I can almost taste Spring on the way, or maybe I want it so (hot tub! swimming pool! rooftop reading! firepit dinners! and a Disney cast of birds, deer, flora and fauna here now and thawed into view.) Plus, I miss summer-arms and little vintage dresses with the boots I never put away but sometimes choose sandals over. And music festivals--a new thing I do and can't get enough of.
Josh Ritter will be at Southgate this week and I am working on talking M into. (M is the reason for today's song post as he began to tell me about a dream he had last night and immediately the song below began playing in my head.) M began singing John Prine's song but for me, Josh Ritter's song will always follow "I had a dream last night..." But because I do love JP so, too and saw him not long ago in concert, I will post two of my Prine favorites.

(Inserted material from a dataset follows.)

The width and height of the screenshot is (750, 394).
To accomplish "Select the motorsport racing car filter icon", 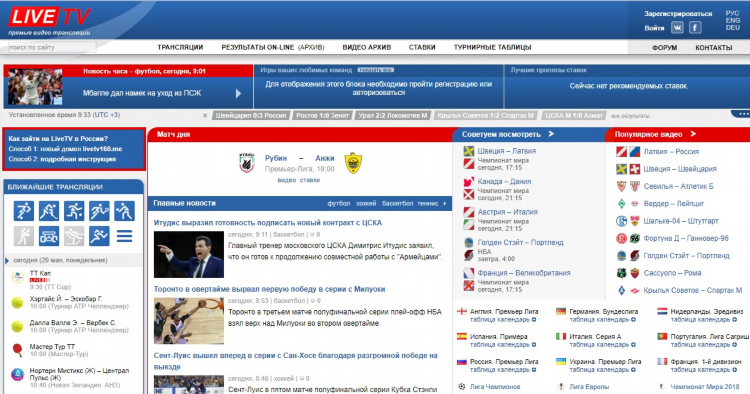I will coord(49,236).
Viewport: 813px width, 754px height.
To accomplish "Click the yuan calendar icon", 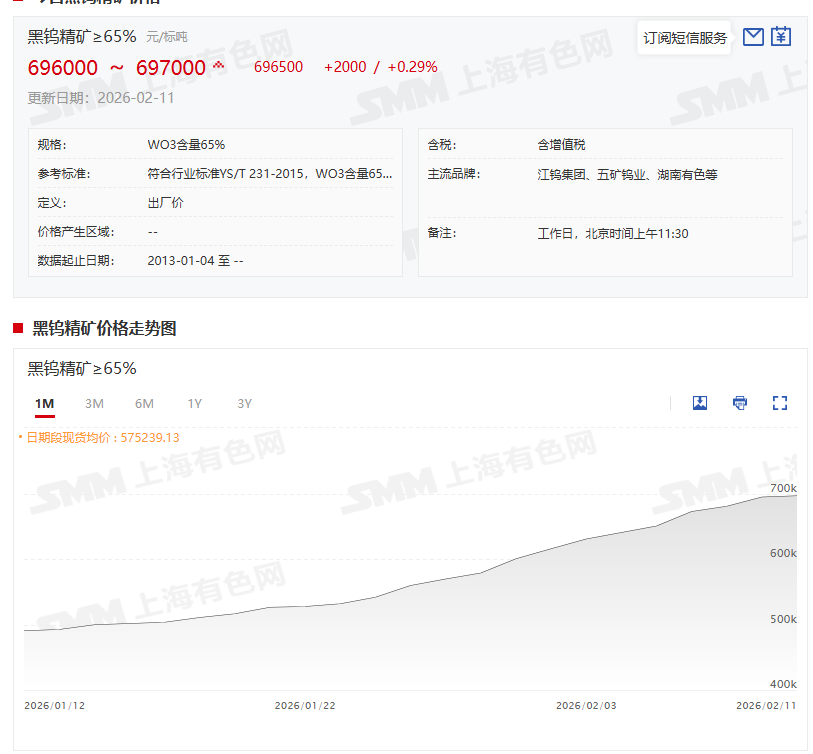I will pos(781,37).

Hit post too soon and wanted to mention how here at 37 degrees, we are actually thinking that a walk in this warm weather would be nice. The plan for tonight is to watch The Graduate, which, embarassing confession: I have never before seen. There are others. Such as: for Thanksgiving this year, my good friend C, wanted to come to the house as it had the look of a house that was a big gathering place "like in The Big Chill". Confession: I have never seen The Big Chill. Or had not until M decided to remedy that.
There are more, despite the fact that I worked in a video store and hung out all night with my then-roomate and watched dark, psychological drama after d. p. d. or foreign films (which were not necessarily not dpds). Somehow I missed huge swaths of classics so that the other night when TCM played An American in Paris, I was riveted. I must walk out into this afternoon before it further darkens. Adieu.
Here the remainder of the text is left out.